That's not the definition of indexed sequential that I ever heard of (my experience going back to the original ISAM).
The "sequential" in indexed sequential means that the file can be accessed in record order (sequenced by key) or by direct access by key. In general, it matters that the keys are ordered. Typically, an index is used to map keys to the external storage blocks where the corresponding record is to be found. It is common for the index to be organized as some for of wide tree and how the index is cached matters.
The technique described in the patent is strictly about hashed indexing by keys and there is no information or assumption about being able to somehow navigate the hashed records in some key-based sequence nor is it presumed that such be possible.

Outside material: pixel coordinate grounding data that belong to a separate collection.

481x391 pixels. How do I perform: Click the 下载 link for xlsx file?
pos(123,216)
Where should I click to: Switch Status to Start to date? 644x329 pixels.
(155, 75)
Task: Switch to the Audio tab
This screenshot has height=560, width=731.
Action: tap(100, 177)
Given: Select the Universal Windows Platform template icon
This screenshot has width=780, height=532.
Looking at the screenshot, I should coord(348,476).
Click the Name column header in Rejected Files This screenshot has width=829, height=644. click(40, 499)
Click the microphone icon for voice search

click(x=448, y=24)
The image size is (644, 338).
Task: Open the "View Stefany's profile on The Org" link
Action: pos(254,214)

I see that there is a variation of indexed-sequential in which the index is built using a hash technique (see http://en.wikipedia.org/wiki/Indexed_Sequential_Access_Me...). I have no idea what is hashed for that to work and how that helps with how the index itself is managed. But since you built one, perhaps you can enlighten us where hashing was done as part of working down to the location of a record have a particular exact key?

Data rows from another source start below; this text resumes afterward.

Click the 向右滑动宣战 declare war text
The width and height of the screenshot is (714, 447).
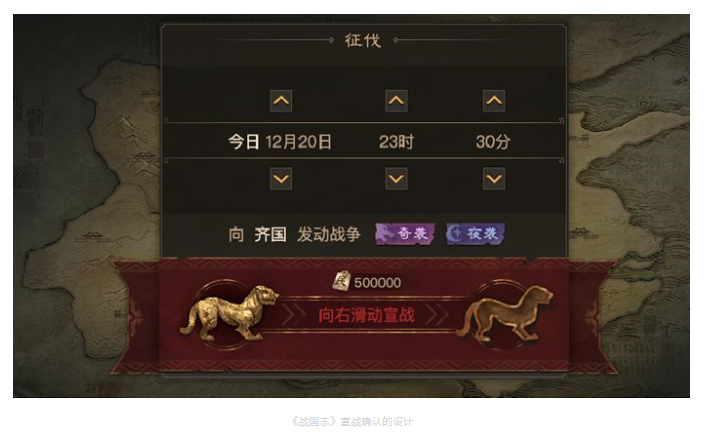pyautogui.click(x=366, y=315)
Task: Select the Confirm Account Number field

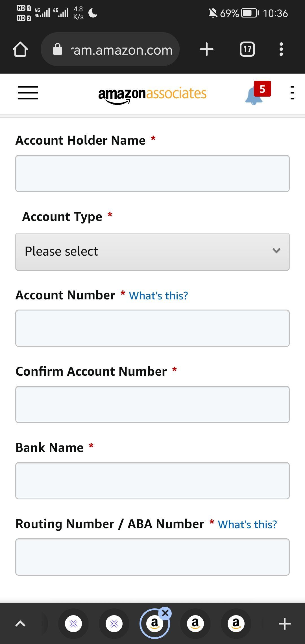Action: click(153, 404)
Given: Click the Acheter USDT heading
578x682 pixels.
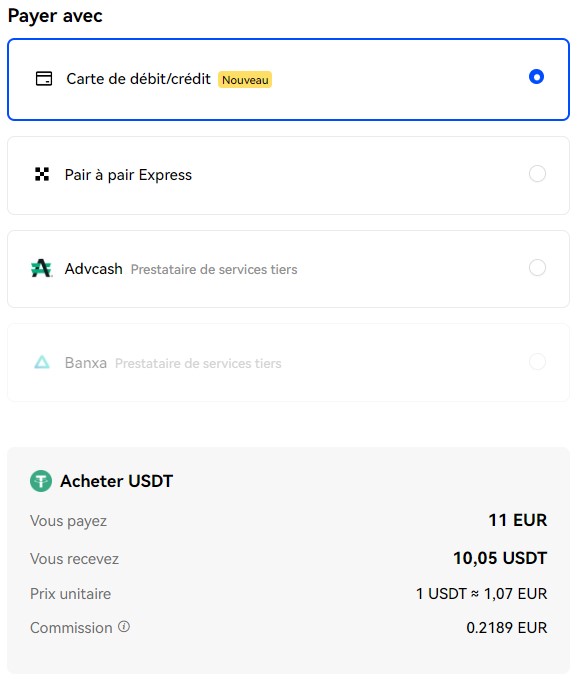Looking at the screenshot, I should (117, 481).
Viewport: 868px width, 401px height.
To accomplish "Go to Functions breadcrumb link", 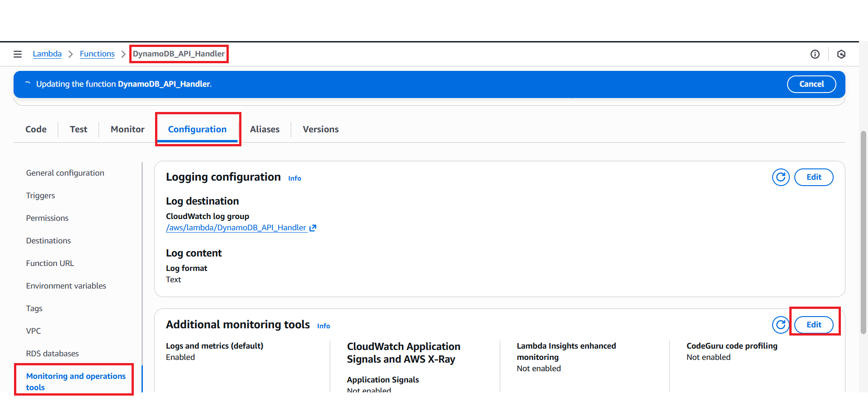I will pos(97,54).
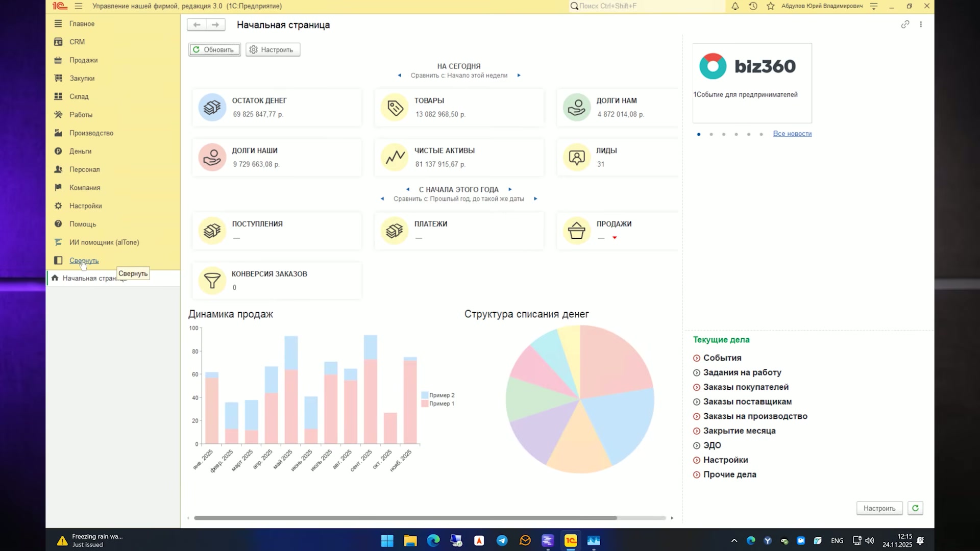Click the refresh icon beside bottom Настроить
Image resolution: width=980 pixels, height=551 pixels.
(x=915, y=508)
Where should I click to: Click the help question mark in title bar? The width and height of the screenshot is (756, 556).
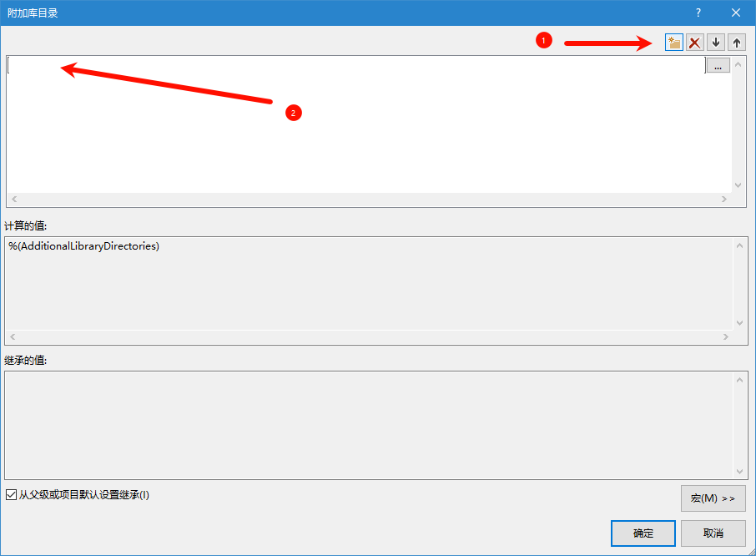698,13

In any case, the Sequential in Indexed Sequential is not the sequential in the sense that the linked list of list items for records having the same hash code is considered sequential. Indeed, there is generally no requirement that the positions of those records in the list be sequenced in some way, although Knuth points out the advantage of doing so, since the detection that the desired record is not present can happen more efficiently.

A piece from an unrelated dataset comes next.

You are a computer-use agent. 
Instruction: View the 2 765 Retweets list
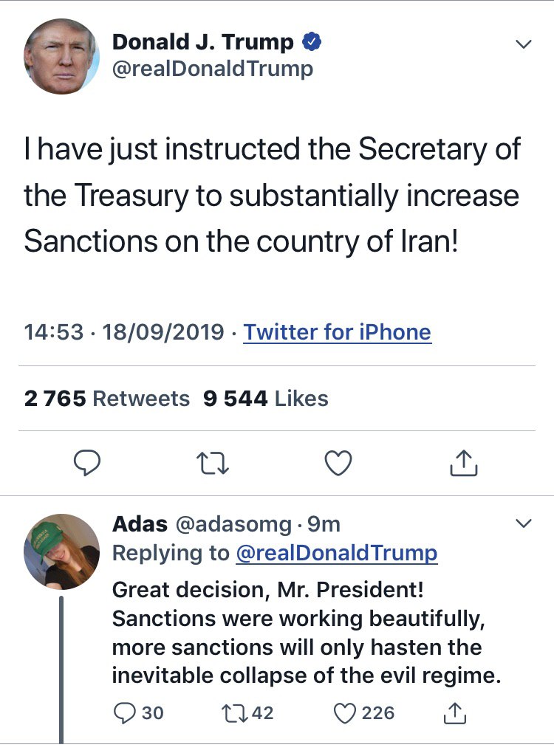point(107,399)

There is also considerable importance, to ISAM, that the index for random access be loadable into memory in some manner or otherwise cached, since the records themselves were often on external storage and even insertions might be rather costly unless buckets of records retained slack for some reasonable number of insertions, with an overflow mechanism (not related to what we mean by hash overflow) for any excess.
And of course, in common usage, the only way to clean up an ISAM file was to reorganize the whole thing with some sort of utility, not unlike disk defragmenting.
Posted Apr 22, 2011 6:10 UTC (Fri) by orcmid (guest, #74478)
[Link]
I did go look at Berkeley DB because it does use a hashing scheme. What is revealed there is that hashing does not support indexed-sequential operation, but the B+Tree access method does. (This gets determined when you build the DB.)
The hashing method is extended linear hashing, where the hash function is adjusted dynamically to allow growing of the hash table. Linear hashing is mentioned on pp.548-549 (just before the exercises of section 6.4) of Don Knuth's "Art of Computer Programming," vol.3 Sorting and Searching, second edition. There is not enough information there to know how collisions on the same hash are dealt with.
Opportunistic Garbage Collection Obviousness
Posted Apr 22, 2011 18:32 UTC (Fri) by Wol (guest, #4433)
[Link]
In linear hashing (typically used in Pick-based systems) it's normal to have a bucket that can hold multiple records. Records with the same hash are chained in a bucket, and should the bucket overflow, the records are often chained on the end of the file. So let's say your "modulo" is 20 - buckets 0-19 - the first bucket to overflow chains into 20, then next into 21, etc.
This then causes a bit of grief when the modulo increments, because you have to shove bucket 20 out of the way to create a new bucket 20 as non-overflow.
At least one implementation (Prime Information) used a special file/directory type, so each SEGSAM file contained subfiles, one per bucket, and they could grow as big as required.